**Task prompt**
The answer is an exact copy of the lines from the one with "Image resolution: width=1000" to the end of the listing below, pictures left out.

**Given entries**

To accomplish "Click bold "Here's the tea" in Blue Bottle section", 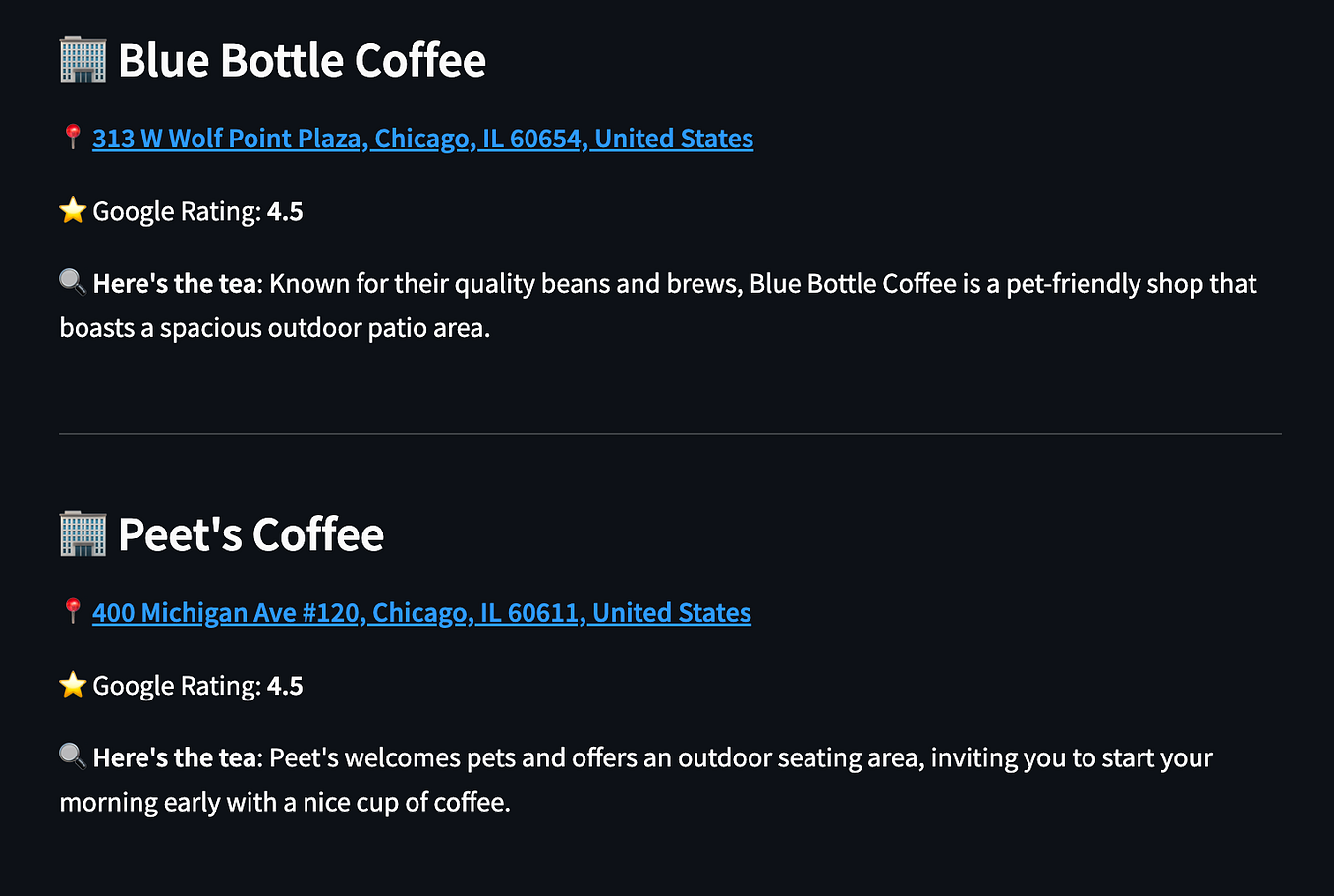I will tap(175, 284).
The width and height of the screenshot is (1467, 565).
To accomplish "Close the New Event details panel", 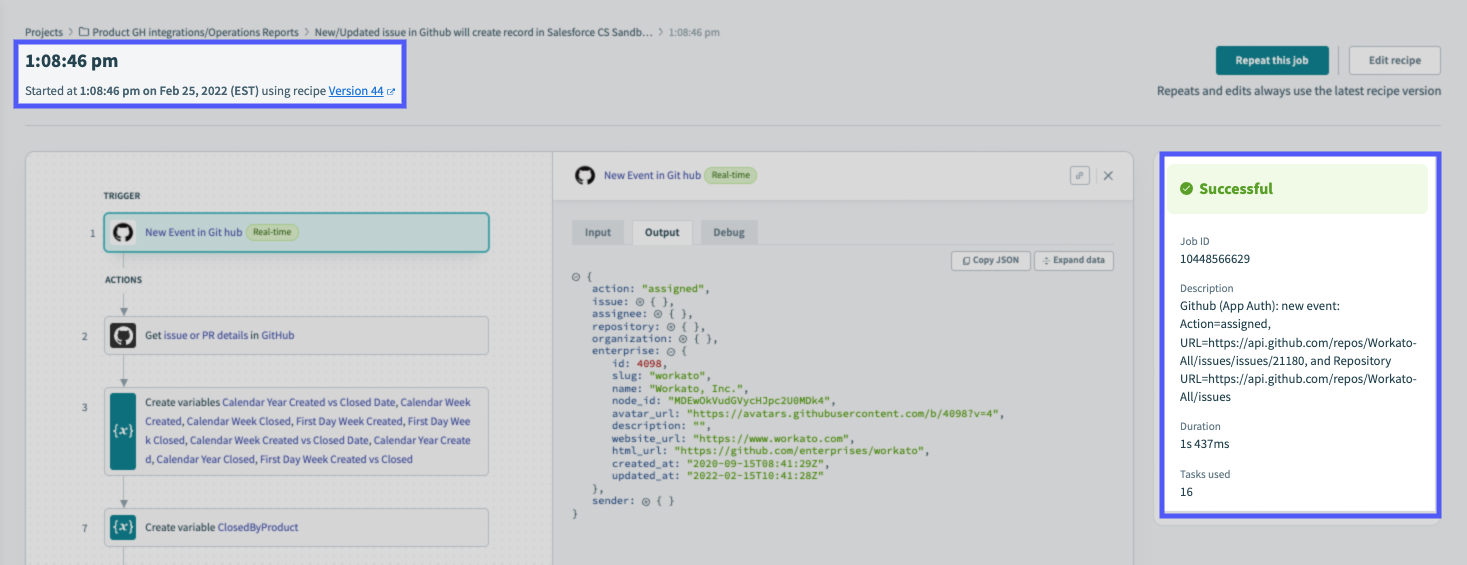I will pos(1108,175).
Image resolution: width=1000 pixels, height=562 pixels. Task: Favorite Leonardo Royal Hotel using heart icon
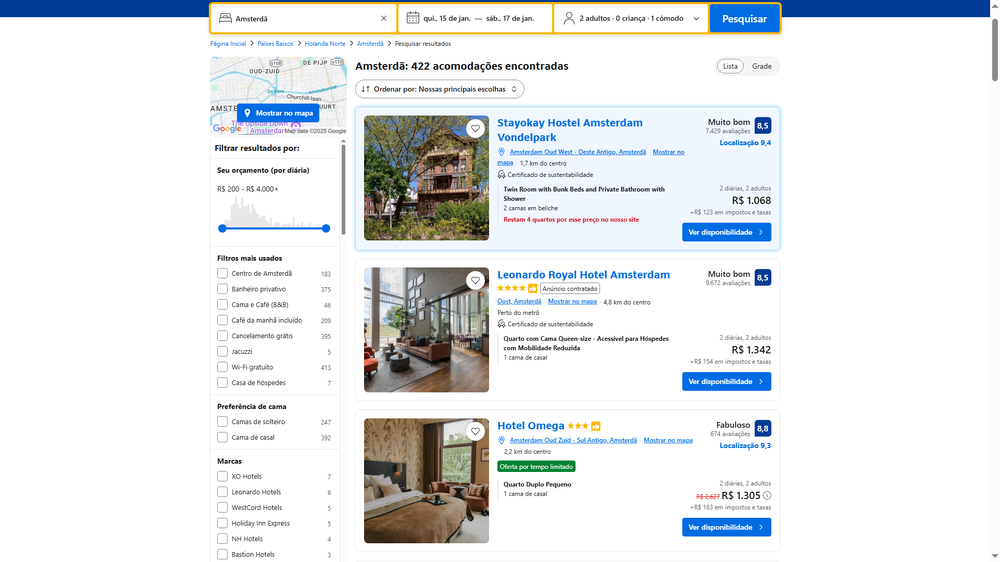tap(476, 280)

**Answer space**
Image resolution: width=1000 pixels, height=562 pixels. Task: Favorite Leonardo Royal Hotel using heart icon
tap(476, 280)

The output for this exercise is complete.